Pierre C. Qian,BSc(Med) Hons MBBS1,2; William H. Sauer, MD1,2; Ray Mak, MD2,3; Usha B. Tedrow, MD, MS1,2; and Paul C. Zei, MD, PhD1,2

1Cardiovascular Division, Department of Medicine, Brigham and Women’s Hospital, Boston, Massachusetts

2Harvard Medical School, Boston, Massachusetts

3Department of Radiation Oncology, Dana-Farber Cancer Institute and Brigham and Women’s Hospital, Boston, Massachusetts

Pierre C. Qian,BSc(Med) Hons MBBS1,2; William H. Sauer, MD1,2; Ray Mak, MD2,3; Usha B. Tedrow, MD, MS1,2; and Paul C. Zei, MD, PhD1,2

1Cardiovascular Division, Department of Medicine, Brigham and Women’s Hospital, Boston, Massachusetts

2Harvard Medical School, Boston, Massachusetts

3Department of Radiation Oncology, Dana-Farber Cancer Institute and Brigham and Women’s Hospital, Boston, Massachusetts

The birth of cardiac catheter ablation in the late 1970s was an inflection point in the world of cardiac electrophysiology. No longer did simple arrhythmias treatable by focal ablation require open surgery. With the advent of radiofrequency ablation, the spectrum of arrhythmias treatable with catheter ablation and the complexity of these procedures has seen unprecedented expansion, assisted by technological advancements.

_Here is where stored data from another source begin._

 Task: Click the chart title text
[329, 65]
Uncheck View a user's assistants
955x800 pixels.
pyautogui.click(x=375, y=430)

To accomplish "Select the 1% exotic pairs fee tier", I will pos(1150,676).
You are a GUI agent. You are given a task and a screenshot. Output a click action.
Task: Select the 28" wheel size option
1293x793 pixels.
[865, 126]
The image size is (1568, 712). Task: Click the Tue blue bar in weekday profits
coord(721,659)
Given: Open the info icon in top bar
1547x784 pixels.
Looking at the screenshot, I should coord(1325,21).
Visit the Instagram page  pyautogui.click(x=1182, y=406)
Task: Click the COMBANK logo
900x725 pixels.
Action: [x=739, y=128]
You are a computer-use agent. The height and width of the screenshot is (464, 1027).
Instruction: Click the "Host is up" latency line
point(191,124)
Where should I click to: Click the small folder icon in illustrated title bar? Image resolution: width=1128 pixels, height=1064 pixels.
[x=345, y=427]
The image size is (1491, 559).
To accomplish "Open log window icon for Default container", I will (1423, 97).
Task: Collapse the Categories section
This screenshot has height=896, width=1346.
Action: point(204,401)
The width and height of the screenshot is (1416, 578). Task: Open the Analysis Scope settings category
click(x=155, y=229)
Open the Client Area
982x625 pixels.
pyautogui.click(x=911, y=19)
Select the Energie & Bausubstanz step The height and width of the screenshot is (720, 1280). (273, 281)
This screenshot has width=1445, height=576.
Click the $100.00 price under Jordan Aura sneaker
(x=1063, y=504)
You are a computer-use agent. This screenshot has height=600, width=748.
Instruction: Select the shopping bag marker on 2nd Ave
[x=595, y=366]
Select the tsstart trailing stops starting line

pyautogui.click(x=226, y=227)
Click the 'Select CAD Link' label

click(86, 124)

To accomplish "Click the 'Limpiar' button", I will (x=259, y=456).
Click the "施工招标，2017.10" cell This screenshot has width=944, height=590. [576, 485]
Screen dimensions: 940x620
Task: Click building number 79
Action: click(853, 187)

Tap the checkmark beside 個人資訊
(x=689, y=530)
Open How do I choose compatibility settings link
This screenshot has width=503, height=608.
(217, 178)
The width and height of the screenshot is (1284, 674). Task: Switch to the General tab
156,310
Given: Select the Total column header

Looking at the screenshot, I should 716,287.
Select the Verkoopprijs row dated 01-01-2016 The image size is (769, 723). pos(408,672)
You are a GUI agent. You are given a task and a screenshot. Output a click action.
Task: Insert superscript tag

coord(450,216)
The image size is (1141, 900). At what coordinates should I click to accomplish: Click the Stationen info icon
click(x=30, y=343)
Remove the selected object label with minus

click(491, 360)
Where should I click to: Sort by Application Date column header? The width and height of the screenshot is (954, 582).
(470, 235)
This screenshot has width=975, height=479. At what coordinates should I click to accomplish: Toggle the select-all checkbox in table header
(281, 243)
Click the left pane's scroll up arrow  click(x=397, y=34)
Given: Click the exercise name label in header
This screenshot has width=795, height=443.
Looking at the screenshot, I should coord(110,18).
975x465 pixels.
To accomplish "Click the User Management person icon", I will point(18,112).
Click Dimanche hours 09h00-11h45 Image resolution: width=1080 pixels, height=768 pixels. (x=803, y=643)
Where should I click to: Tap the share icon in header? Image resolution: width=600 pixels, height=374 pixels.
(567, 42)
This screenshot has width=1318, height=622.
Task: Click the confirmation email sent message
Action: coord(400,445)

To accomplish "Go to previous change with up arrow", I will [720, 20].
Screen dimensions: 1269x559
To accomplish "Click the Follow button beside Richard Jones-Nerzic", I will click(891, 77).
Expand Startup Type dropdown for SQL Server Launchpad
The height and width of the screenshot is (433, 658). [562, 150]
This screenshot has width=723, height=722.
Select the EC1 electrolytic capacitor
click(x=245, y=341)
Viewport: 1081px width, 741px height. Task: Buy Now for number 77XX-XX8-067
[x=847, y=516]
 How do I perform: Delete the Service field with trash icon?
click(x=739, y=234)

However, catheter ablation outcomes for ventricular tachycardia (VT) in patients with structural heart disease, while better than antiarrhythmic therapy, have remained suboptimal. Acute procedural success rates in major trials of catheter ablation for spontaneous VT have been 49-75%, with long-term VT-free survival of <50%.1-6 Arrhythmogenic substrates for VT can be extensive and beyond the reach of radiofrequency energy due to biophysical limitations. Consequently, there is active research in alternative energy sources and methods for ablation.   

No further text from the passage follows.